-- Start of Entries --
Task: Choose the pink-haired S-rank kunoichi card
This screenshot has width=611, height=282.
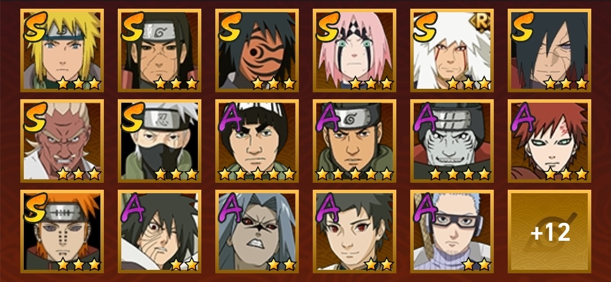Action: (354, 50)
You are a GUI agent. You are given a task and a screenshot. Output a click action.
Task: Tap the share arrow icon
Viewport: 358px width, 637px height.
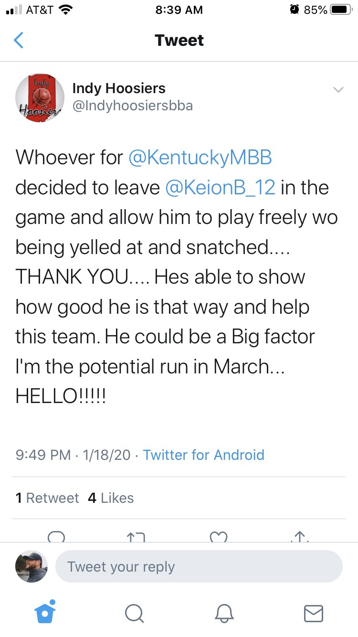[x=300, y=536]
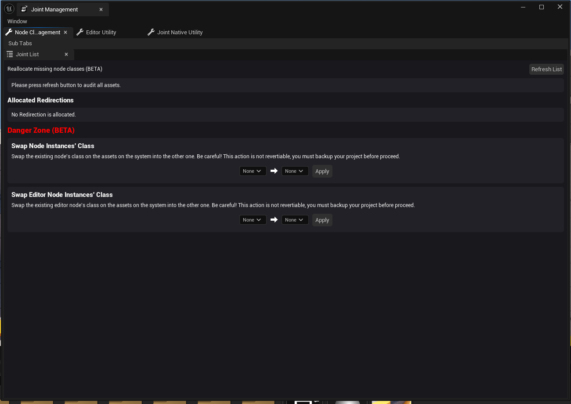Click the Unreal Engine logo icon
The height and width of the screenshot is (404, 571).
click(x=9, y=9)
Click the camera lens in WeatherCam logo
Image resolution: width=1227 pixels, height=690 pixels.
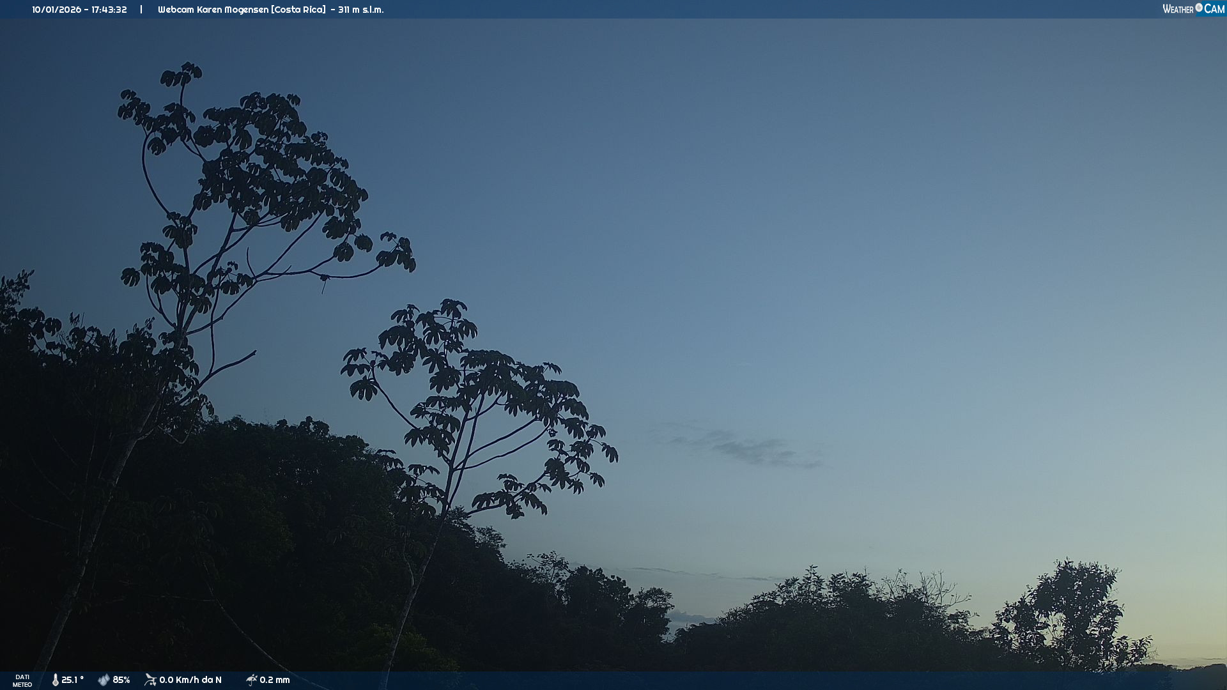click(1199, 8)
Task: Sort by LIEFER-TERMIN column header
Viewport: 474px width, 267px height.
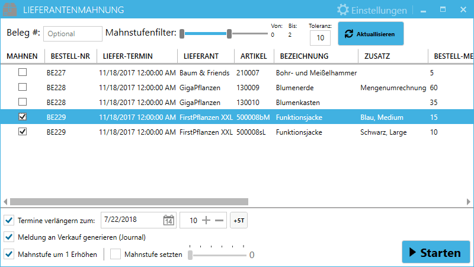Action: 127,56
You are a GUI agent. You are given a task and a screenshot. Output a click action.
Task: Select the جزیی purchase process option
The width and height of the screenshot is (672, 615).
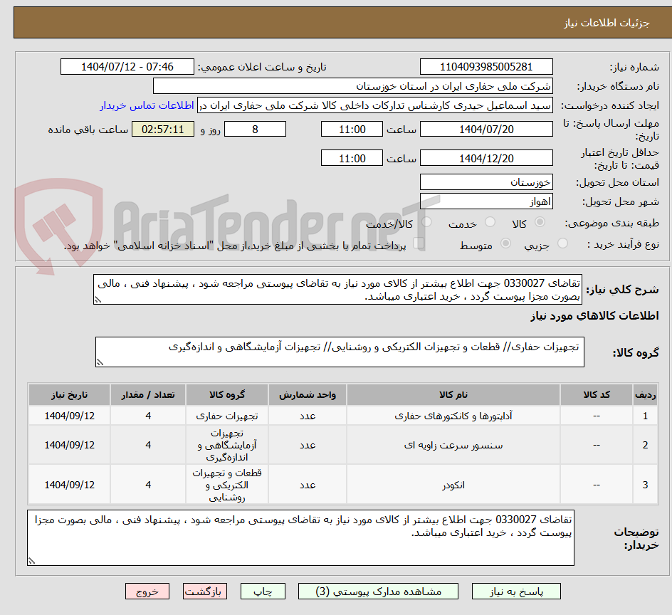coord(562,242)
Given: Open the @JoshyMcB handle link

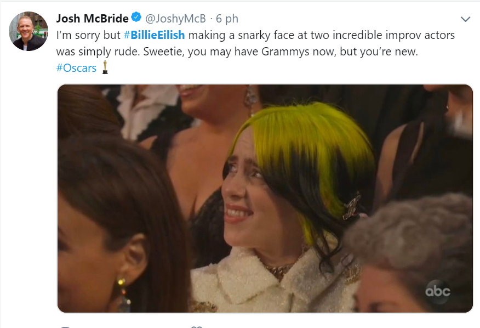Looking at the screenshot, I should [175, 19].
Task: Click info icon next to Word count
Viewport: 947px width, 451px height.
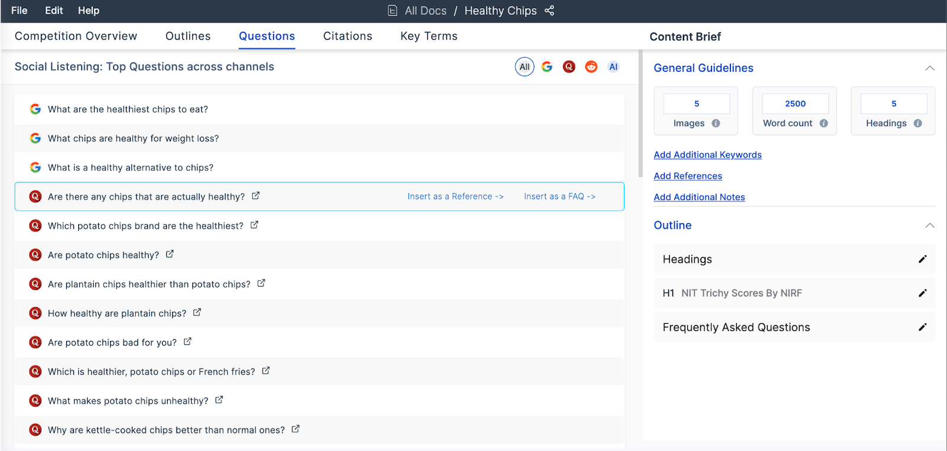Action: click(823, 123)
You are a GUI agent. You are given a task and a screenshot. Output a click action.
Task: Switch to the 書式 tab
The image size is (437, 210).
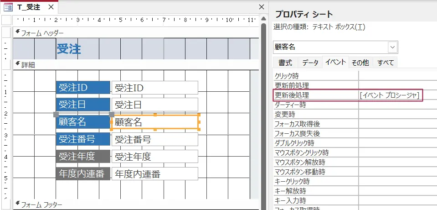click(x=285, y=63)
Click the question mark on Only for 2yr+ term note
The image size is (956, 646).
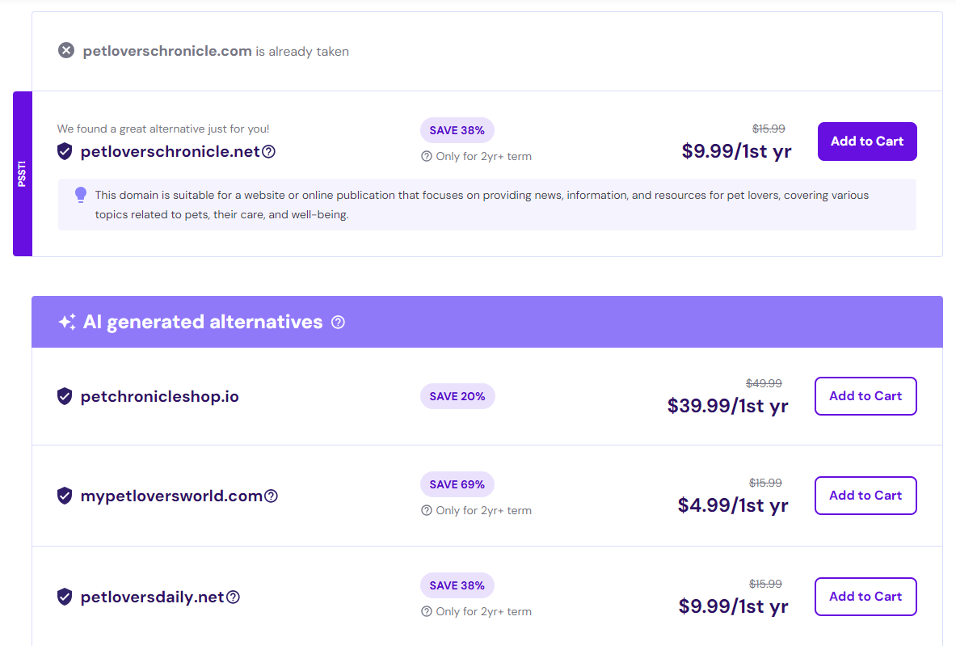(426, 156)
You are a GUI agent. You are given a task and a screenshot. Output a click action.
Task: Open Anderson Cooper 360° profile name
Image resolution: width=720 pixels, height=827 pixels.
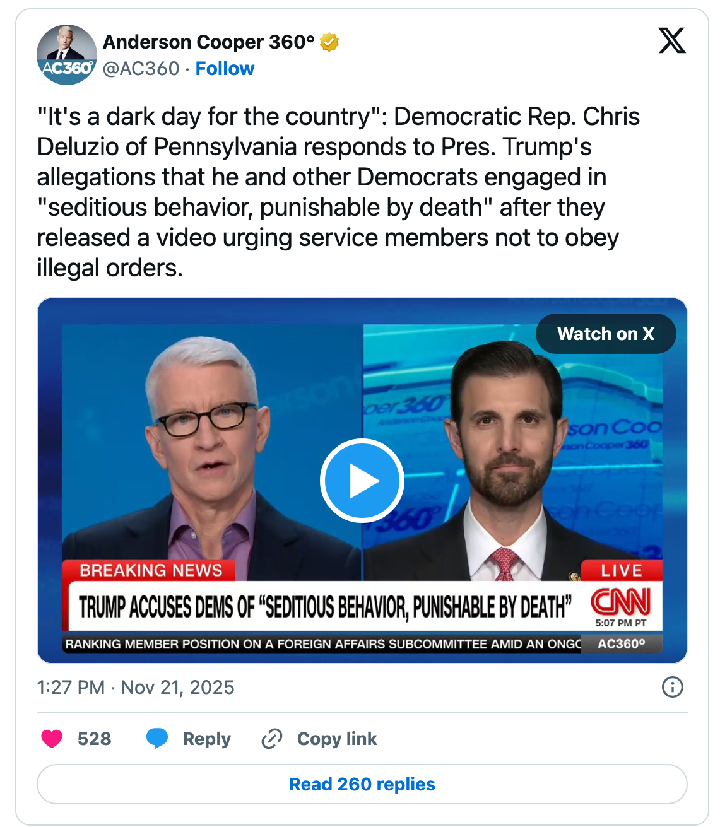pyautogui.click(x=209, y=42)
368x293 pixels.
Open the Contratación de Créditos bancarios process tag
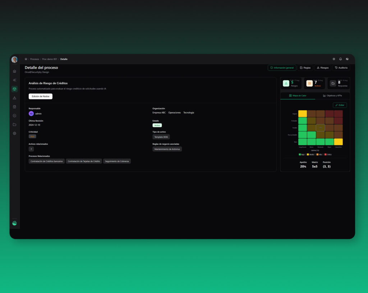tap(46, 161)
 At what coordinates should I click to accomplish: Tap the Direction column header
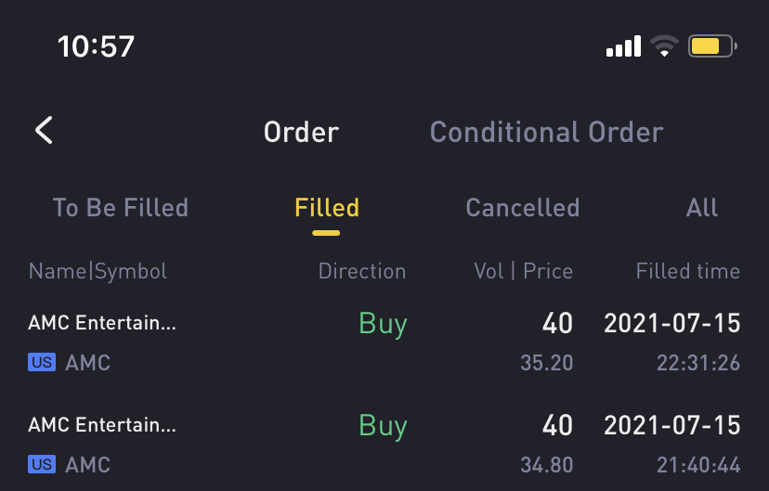point(362,271)
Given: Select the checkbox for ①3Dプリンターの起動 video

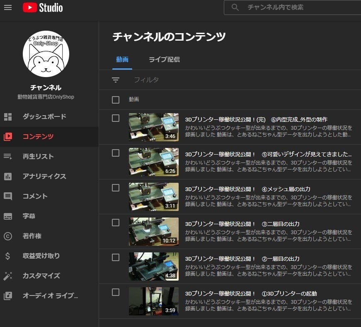Looking at the screenshot, I should click(x=116, y=292).
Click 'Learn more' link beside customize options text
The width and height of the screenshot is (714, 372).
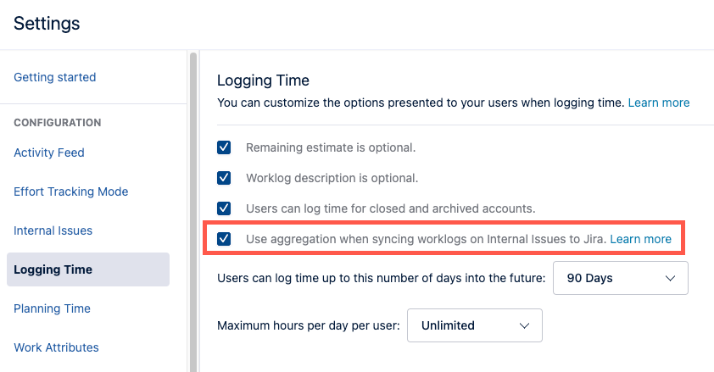tap(659, 103)
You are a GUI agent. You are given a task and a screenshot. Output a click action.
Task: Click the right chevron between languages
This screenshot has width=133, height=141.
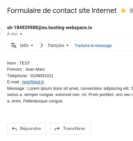42,45
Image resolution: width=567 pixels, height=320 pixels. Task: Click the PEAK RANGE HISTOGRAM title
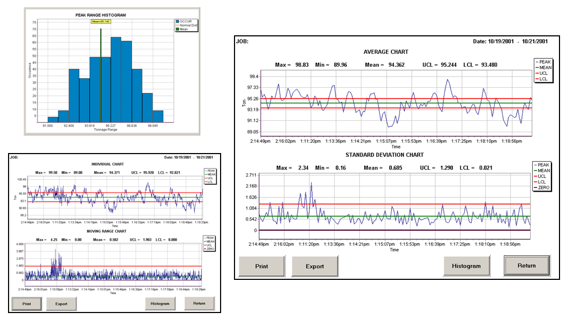point(101,15)
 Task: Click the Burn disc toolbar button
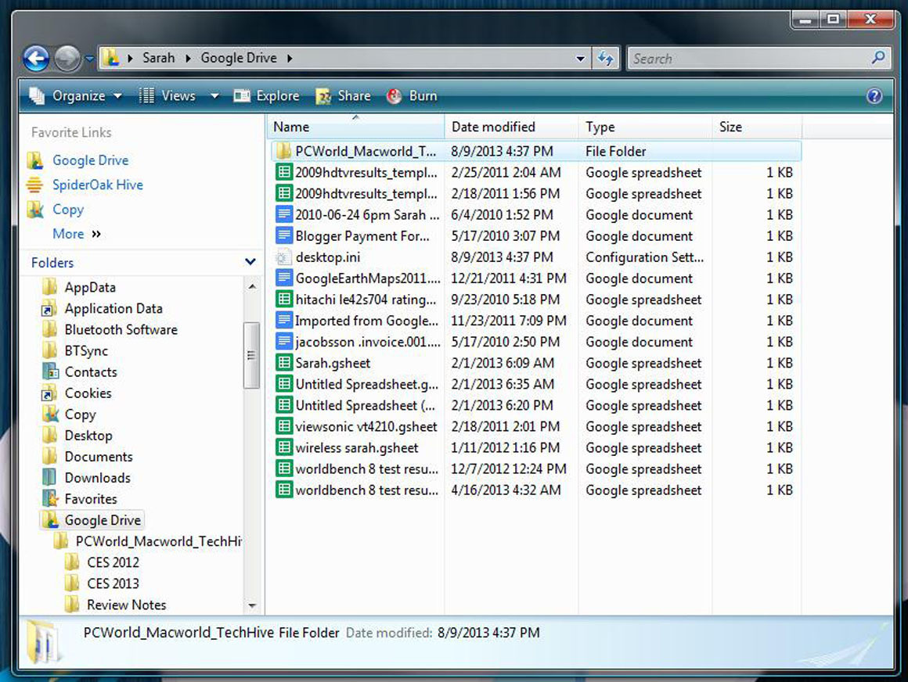click(x=413, y=96)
-- End of Entries --
- Stated task: Retype all of the data above word for word, omitting the pictures.

- Final result:
Task: Choose the pink-haired S-rank kunoichi card
This screenshot has width=611, height=282.
Action: (354, 50)
You are a GUI agent. You are given a task and a screenshot. Output a click action.
Task: Tap the share arrow icon
Viewport: 358px width, 637px height.
[x=300, y=536]
Click the Unreal Engine logo icon
The height and width of the screenshot is (404, 571).
click(x=9, y=9)
Click the camera lens in WeatherCam logo
Image resolution: width=1227 pixels, height=690 pixels.
click(1199, 8)
Task: Sort by LIEFER-TERMIN column header
Viewport: 474px width, 267px height.
Action: 127,56
You are a GUI agent. You are given a task and a screenshot. Output a click action.
Task: Select the جزیی purchase process option
The width and height of the screenshot is (672, 615).
coord(562,242)
Given: Open the @JoshyMcB handle link

Looking at the screenshot, I should [175, 19].
Task: Click info icon next to Word count
Viewport: 947px width, 451px height.
Action: click(823, 123)
You are a GUI agent. You are given a task and a screenshot. Output a click action.
Task: Switch to the 書式 tab
The image size is (437, 210).
click(x=285, y=63)
Click the question mark on Only for 2yr+ term note
The image size is (956, 646).
(426, 156)
You are a GUI agent. You are given a task and a screenshot. Output a click action.
Task: Open Anderson Cooper 360° profile name
Image resolution: width=720 pixels, height=827 pixels.
pyautogui.click(x=209, y=42)
368x293 pixels.
Open the Contratación de Créditos bancarios process tag
tap(46, 161)
 At what coordinates should I click to accomplish: Tap the Direction column header
point(362,271)
Given: Select the checkbox for ①3Dプリンターの起動 video

Looking at the screenshot, I should click(x=116, y=292).
Click 'Learn more' link beside customize options text
The width and height of the screenshot is (714, 372).
tap(659, 103)
You are a GUI agent. You are given a task and a screenshot. Output a click action.
Task: Click the right chevron between languages
This screenshot has width=133, height=141.
42,45
Image resolution: width=567 pixels, height=320 pixels. Task: Click the PEAK RANGE HISTOGRAM title
point(101,15)
 Task: Click the Burn disc toolbar button
click(x=413, y=96)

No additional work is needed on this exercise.